Topics covered include: - Airport safety procedures - Ground equipment operations - Staff training requirements - Emergency response protocols - Fueling safety - Aircraft towing procedures
Specifically by section denoted by id (note there are gaps in the id sequence to enable future additions): - 001-205 Airport operations procedures and rules - 206-299 reserved - 300-399 Derived from US aviation role training material - 400-499 ICAO annexes, rules of the air and global guidelines - 500-599 General aviation trivia questions - 600-699 Complex reasoning scenarios
Example questions from the dataset, note that the actual messages sent differ slightly as we use the multiple_choice solver, these examples have been lightly edited for readability:
Q: What is the effect of alcohol consumption on functions of the body?

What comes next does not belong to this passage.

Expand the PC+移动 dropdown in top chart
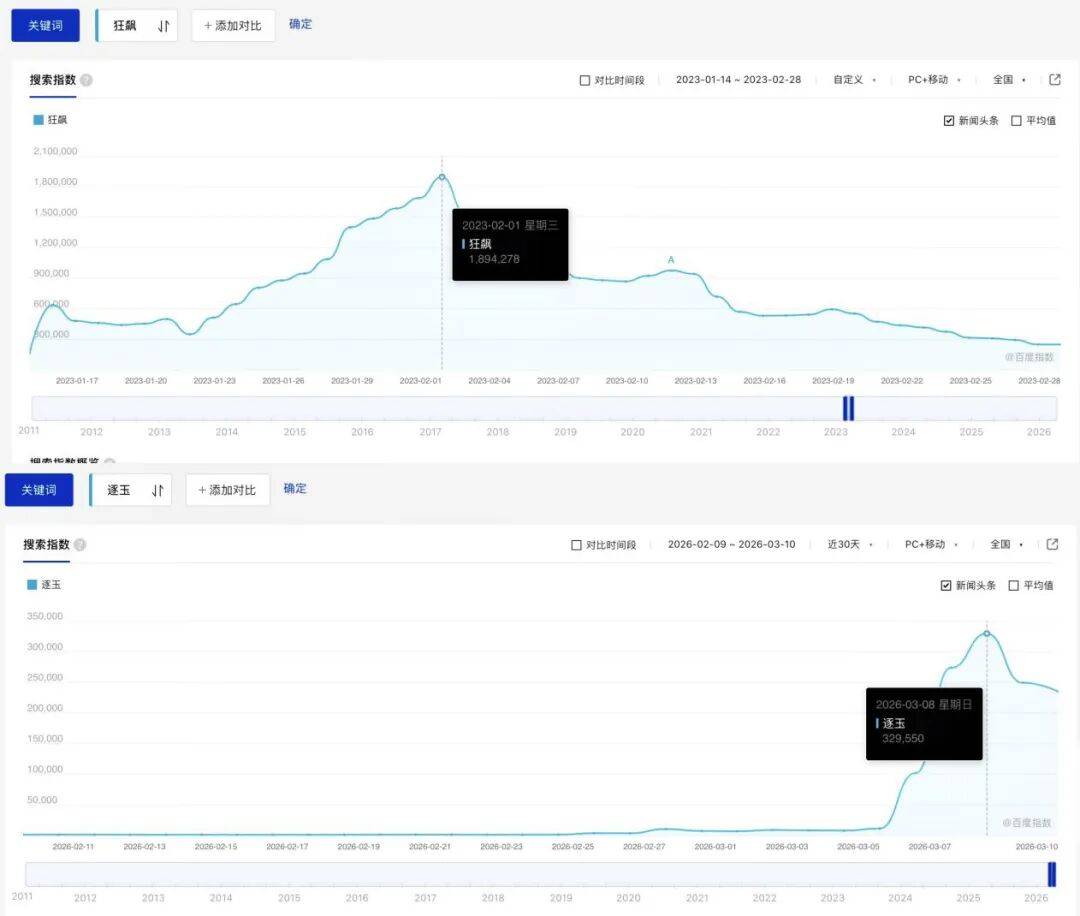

Options: A. “Alcohol has an adverse effect, especially as altitude increases.” B. “Alcohol has little effect if followed by an ounce of black coffee for every ounce of alcohol.” C. “Small amounts of alcohol in the human system increase judgment and decision-making abilities.” D. “no suitable option”A: A
Q: An airport is managing snow removal during winter operations on January 15th. Given the following information. | Current time | Temperature | Snowfall | Ground temperature | | ———— | ———– | ————————————— | —————— | | 07:45 | -3°C | Light, expected to continue for 2 hours | -6°C |
Aircraft movements and stand occupancy | Stand | Current/Next Departure | Next Arrival | | —– | ———————- | ————— | | A | BA23 with TOBT 07:55 | BA24 at 08:45 | | B | AA12 with TOBT 08:10 | AA14 at 09:00 | | C | Currently vacant | ETD112 at 08:15 | | D | ETD17 with TOBT 08:40 | ETD234 at 09:30 |
Assuming it takes 20 minutes to clear each stand and only one stand can be cleared at a time, what is the most efficient order to clear the stands to maximize the number of stands cleared before they’re reoccupied? Consider that stands must be cleared after an aircraft departs and before the next one arrives. Answer with the stand order only for all four stands and with the total duration of clearing and no preamble or other explanation, our jobs depend on this answer. Example 1. A, B, C, D 1hr 20 minutes Example 2. D, A, C, B 5hr 5 minutes
Options: A. “A, B, C, D 1 hour 20 minutes” B. “D, A, C, B 5 hours 5 minutes” C. “C, A, B, D 1 hour 20 minutes” D. “no suitable option”A: C
Scoring
The benchmark is scored using accuracy, which is the proportion of questions answered correctly. Each question has one correct answer from the multiple choices provided. The implementation uses the multiple_choice solver and the choice scorer.
Evaluation Report
The following results were produced from running the full dataset (300 samples) across multiple models on March 21, 2025.
Model | Accuracy | Correct Answers | Total Samples |
---|---|---|---|
anthropic/claude-3-7-sonnet-20250219 | 0.747 | 224 | 300 |
openai/gpt-4o-2024-11-20 | 0.733 | 220 | 300 |
openai/gpt-4o-mini-2024-07-18 | 0.733 | 220 | 300 |
anthropic/claude-3-5-sonnet-20241022 | 0.713 | 214 | 300 |
groq/llama3-70b-8192 | 0.707 | 212 | 300 |
anthropic/claude-3-haiku-20240307 | 0.683 | 205 | 300 |
anthropic/claude-3-5-haiku-20241022 | 0.667 | 200 | 300 |
groq/llama3-8b-8192 | 0.660 | 198 | 300 |
openai/gpt-4-0125-preview | 0.660 | 198 | 300 |
openai/gpt-3.5-turbo-0125 | 0.640 | 192 | 300 |
groq/gemma2-9b-it | 0.623 | 187 | 300 |
groq/qwen-qwq-32b | 0.587 | 176 | 300 |
groq/llama-3.1-8b-instant | 0.557 | 167 | 300 |
These results demonstrate the capability of modern language models to comprehend aviation safety protocols and procedures from international standards documentation. The strongest models achieve approximately 75% accuracy on the dataset.